> **SOURCE DOCUMENT**
# # # # # # #

Quoth the Raven...
Some of the initial decisions to cancel events appeared to be out of step with early case numbers. Due to very limited testing, and due to the fact that a large portion of the population show no or limited symptoms, we'll never know how many are infected. Doctor's offices in Atlanta are inundated with patients with upper respiratory (not coronavirus) and flu symptoms (could be) clamoring for tests. Most offices won't test you unless you attest that you've been in contact with someone known to have the disease. I've got multiple employees with some symptoms who can't get tested, and others who've crossed paths with known cases who are self quarantining.
What's becoming quite clear is that the Chinese - surprise - radically suppressed actually infection and death rates, and even then they couldn't fully grasp total infections. Governments know this, and some of the more recent steps make more sense if you consider that aspect. Had I known this about China when the government cut flights to China in January, it would've made a bit more sense.

# # # # # # #

> **WHAT TO DO**
A. List every sentence in the post that contains a first-person pronoun (I, we, or a contraction of one), quoting each sentence in full.
B. Answer each question from the post:
(i) In which city does the post say doctor's offices are inundated with patients?
(ii) What must a person attest before most offices will test them?
(iii) In which month did the government cut flights to China?
C. Return the part of the post that opens with the words "What's becoming quite" and closes with "bit more sense.", copied word for word.

> **RECORDS PROVIDED**

# # # # # # #

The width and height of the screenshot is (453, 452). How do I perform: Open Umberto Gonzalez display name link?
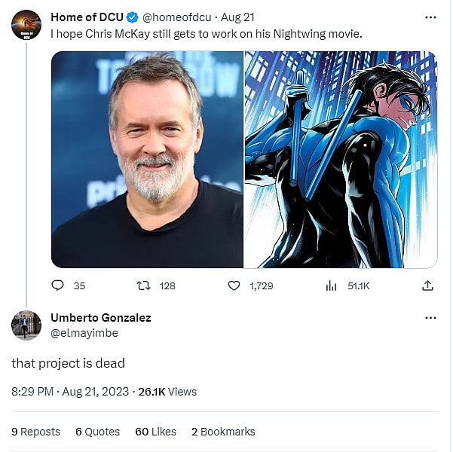coord(100,318)
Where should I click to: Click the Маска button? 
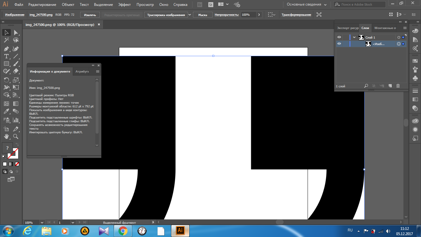pos(202,15)
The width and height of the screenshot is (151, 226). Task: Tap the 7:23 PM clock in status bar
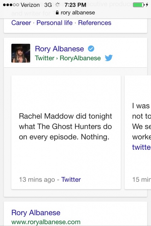[x=75, y=5]
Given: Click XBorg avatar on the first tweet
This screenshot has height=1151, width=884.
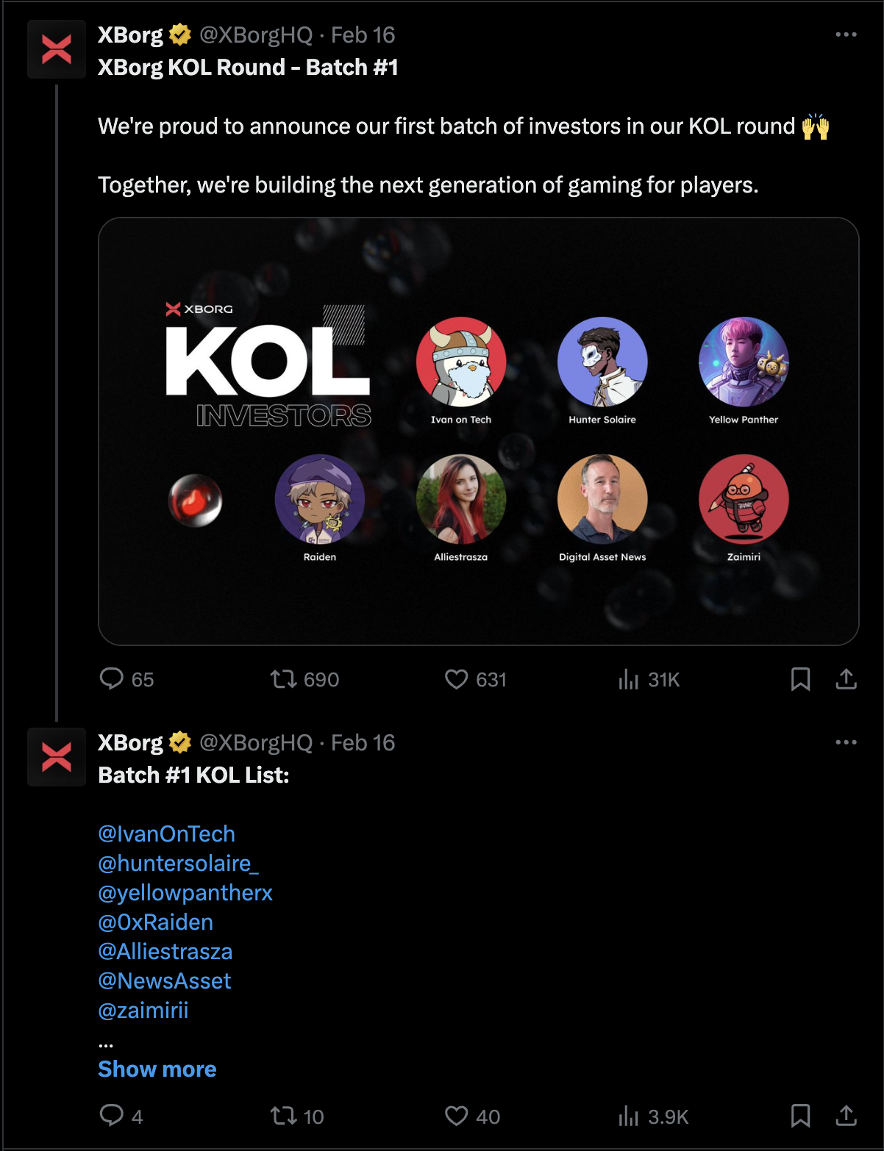Looking at the screenshot, I should [57, 50].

# # # # # # #

> **TASK-BY-TASK OUTPUTS**
A.
- "Due to very limited testing, and due to the fact that a large portion of the population show no or limited symptoms, we'll never know how many are infected."
- "I've got multiple employees with some symptoms who can't get tested, and others who've crossed paths with known cases who are self quarantining."
- "Had I known this about China when the government cut flights to China in January, it would've made a bit more sense."

B.
(i) Atlanta.
(ii) That they have been in contact with someone known to have the disease.
(iii) January.

C.
What's becoming quite clear is that the Chinese - surprise - radically suppressed actually infection and death rates, and even then they couldn't fully grasp total infections. Governments know this, and some of the more recent steps make more sense if you consider that aspect. Had I known this about China when the government cut flights to China in January, it would've made a bit more sense.